• Information:

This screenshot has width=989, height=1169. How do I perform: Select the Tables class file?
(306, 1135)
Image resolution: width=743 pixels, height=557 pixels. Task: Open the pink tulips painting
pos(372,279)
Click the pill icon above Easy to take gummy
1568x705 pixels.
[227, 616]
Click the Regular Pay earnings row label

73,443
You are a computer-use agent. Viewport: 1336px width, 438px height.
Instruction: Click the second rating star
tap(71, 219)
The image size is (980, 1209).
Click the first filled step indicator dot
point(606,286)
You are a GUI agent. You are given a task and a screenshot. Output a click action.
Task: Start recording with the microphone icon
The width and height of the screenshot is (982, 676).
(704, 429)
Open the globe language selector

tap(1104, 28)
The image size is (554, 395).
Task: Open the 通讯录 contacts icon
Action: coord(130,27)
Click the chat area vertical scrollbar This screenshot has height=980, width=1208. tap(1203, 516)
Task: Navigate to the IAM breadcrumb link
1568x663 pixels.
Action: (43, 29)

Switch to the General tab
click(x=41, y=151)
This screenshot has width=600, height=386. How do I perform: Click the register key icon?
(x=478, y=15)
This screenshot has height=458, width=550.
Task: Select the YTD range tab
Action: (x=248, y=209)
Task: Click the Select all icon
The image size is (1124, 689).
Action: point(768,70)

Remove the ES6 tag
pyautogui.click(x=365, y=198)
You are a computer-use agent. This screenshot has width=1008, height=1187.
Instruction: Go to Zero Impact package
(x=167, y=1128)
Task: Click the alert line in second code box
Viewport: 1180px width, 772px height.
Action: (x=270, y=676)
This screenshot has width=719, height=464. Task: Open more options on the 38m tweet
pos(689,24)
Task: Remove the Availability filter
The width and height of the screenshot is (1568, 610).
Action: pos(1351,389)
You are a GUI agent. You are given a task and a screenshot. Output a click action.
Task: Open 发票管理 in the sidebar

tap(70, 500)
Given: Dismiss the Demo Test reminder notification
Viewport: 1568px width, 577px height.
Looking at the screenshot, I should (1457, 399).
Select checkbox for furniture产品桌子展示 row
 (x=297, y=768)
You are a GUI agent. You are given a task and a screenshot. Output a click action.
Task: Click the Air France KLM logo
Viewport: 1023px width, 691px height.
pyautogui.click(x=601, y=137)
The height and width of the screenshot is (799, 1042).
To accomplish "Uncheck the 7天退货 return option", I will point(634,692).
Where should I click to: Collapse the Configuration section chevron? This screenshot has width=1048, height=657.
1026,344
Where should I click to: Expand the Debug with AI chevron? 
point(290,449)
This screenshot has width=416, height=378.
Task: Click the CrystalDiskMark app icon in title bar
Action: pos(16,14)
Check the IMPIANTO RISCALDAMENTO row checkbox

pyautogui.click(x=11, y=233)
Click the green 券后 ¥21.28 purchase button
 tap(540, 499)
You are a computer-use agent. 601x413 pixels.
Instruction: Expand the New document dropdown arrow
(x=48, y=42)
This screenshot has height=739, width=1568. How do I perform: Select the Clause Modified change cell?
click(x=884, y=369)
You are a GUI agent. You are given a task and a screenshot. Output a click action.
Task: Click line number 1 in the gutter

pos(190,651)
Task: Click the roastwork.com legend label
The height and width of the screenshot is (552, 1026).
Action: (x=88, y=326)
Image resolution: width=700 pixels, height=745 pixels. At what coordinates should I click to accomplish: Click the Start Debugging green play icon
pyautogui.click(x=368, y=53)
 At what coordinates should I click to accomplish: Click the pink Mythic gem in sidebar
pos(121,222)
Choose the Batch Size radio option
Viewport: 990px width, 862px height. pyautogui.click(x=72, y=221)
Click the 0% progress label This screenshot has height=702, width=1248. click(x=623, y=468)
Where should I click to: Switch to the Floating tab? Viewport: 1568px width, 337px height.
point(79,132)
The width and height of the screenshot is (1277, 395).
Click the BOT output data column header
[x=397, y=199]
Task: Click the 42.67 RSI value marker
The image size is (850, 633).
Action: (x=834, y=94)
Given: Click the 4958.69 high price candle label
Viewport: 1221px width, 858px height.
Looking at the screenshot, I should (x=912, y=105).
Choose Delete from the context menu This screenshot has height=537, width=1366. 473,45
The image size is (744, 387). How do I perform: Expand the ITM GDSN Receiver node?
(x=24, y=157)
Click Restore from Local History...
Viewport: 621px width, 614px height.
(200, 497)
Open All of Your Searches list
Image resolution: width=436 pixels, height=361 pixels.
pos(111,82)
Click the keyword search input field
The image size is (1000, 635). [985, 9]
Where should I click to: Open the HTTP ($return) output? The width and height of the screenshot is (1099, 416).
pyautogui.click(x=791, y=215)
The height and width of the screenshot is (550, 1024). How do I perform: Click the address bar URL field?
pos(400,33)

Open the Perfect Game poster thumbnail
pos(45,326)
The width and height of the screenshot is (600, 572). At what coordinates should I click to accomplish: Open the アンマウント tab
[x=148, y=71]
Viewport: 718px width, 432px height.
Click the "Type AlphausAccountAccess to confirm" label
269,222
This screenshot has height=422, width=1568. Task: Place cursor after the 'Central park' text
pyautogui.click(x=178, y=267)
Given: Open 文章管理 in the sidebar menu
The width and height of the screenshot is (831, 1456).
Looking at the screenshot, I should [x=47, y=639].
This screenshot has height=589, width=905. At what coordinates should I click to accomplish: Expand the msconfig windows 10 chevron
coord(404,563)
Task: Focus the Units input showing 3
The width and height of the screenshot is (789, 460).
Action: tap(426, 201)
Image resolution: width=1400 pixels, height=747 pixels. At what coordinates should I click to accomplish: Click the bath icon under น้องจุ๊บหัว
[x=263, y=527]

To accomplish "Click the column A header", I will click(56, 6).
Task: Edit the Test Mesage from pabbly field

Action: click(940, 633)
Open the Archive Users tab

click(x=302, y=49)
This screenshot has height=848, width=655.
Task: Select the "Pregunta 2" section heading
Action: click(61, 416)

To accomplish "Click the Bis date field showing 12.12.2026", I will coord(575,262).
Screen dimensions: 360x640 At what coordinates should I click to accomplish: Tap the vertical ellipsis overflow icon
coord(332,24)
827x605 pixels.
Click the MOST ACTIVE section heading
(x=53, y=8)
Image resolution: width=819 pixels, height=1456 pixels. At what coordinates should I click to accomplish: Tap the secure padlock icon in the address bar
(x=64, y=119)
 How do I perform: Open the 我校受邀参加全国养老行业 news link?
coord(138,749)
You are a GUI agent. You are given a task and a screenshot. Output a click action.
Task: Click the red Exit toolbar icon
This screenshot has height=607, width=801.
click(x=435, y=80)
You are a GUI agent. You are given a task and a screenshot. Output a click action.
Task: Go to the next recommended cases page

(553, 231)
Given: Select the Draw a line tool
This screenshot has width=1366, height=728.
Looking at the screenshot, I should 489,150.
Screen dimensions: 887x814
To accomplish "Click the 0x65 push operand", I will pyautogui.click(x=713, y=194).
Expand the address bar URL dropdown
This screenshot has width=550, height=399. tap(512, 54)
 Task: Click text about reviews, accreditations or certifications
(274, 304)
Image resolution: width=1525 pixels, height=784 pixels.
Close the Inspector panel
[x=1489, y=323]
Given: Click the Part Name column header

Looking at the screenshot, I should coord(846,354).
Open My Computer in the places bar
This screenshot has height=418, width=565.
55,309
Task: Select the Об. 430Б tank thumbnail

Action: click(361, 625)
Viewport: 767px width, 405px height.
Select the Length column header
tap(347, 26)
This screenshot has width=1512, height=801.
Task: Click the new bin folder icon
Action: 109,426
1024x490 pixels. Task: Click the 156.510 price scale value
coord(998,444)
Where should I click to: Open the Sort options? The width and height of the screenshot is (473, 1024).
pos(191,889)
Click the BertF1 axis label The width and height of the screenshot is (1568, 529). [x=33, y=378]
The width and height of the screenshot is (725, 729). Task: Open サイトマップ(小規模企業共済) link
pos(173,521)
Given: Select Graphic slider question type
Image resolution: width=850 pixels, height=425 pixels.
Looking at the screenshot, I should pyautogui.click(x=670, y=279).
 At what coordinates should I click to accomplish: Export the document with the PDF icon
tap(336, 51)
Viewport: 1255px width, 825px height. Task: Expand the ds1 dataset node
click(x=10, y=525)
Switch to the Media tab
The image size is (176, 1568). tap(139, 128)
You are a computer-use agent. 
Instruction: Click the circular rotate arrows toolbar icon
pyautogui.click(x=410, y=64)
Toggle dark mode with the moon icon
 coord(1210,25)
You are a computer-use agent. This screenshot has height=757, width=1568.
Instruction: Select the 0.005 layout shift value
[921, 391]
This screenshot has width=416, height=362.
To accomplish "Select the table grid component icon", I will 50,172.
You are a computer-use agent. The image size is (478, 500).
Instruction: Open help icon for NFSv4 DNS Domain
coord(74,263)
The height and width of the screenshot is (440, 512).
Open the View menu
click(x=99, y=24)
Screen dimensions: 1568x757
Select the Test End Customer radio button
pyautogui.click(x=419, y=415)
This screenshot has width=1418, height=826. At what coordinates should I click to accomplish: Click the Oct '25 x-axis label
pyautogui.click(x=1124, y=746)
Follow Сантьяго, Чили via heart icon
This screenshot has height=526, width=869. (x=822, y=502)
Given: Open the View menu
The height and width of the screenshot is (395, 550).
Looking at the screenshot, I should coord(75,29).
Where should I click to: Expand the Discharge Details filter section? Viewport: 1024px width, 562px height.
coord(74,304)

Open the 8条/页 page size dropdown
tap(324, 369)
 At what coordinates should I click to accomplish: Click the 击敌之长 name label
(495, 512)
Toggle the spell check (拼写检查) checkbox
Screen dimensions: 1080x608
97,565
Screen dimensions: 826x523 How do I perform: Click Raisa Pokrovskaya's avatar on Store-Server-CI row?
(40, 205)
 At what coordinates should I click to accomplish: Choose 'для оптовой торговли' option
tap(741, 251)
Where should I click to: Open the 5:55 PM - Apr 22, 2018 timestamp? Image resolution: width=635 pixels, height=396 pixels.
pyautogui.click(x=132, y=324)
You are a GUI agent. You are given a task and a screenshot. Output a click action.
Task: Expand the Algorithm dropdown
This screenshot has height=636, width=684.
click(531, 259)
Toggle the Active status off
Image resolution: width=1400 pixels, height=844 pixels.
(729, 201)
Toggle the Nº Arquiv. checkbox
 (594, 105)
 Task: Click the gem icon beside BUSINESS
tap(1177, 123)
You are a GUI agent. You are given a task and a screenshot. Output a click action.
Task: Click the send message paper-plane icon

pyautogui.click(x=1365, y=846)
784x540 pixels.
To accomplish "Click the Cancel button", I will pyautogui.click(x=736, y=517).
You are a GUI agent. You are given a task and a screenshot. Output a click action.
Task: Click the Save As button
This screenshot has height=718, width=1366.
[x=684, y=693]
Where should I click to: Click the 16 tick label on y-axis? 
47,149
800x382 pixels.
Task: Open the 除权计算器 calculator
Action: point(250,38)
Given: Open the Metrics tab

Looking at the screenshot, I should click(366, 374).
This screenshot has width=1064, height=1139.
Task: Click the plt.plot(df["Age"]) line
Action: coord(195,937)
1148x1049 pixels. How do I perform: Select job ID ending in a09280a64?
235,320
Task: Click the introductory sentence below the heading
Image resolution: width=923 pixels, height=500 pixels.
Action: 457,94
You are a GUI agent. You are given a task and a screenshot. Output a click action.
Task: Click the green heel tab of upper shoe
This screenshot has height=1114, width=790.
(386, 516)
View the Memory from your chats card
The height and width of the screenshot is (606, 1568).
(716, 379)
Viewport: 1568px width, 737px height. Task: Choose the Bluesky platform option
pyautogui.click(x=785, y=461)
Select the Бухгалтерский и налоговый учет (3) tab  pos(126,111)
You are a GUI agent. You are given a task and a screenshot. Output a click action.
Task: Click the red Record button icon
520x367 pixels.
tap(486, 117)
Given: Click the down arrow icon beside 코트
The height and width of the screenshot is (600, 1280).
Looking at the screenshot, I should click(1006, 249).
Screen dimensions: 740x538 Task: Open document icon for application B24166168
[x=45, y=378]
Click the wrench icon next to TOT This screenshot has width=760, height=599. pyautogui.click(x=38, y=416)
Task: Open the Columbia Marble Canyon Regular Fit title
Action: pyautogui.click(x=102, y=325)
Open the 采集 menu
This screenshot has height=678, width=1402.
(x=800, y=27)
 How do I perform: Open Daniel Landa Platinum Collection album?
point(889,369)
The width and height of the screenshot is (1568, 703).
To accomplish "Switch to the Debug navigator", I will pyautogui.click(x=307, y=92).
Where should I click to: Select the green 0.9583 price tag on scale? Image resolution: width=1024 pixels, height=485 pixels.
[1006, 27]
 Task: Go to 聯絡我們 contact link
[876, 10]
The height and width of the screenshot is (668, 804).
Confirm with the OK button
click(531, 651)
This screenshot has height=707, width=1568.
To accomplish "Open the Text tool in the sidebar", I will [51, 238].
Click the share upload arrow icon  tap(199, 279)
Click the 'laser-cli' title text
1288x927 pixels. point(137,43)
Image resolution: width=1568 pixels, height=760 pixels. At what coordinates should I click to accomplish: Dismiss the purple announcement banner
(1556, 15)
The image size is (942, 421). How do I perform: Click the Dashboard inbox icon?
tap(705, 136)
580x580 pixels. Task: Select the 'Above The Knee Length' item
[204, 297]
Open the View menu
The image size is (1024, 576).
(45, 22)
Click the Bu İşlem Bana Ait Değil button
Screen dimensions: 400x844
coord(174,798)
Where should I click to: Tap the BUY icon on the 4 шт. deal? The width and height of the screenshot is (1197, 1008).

• Task details: Scan the material above and determine how many lines include the word "showing"; report only the number.

• Solution: 2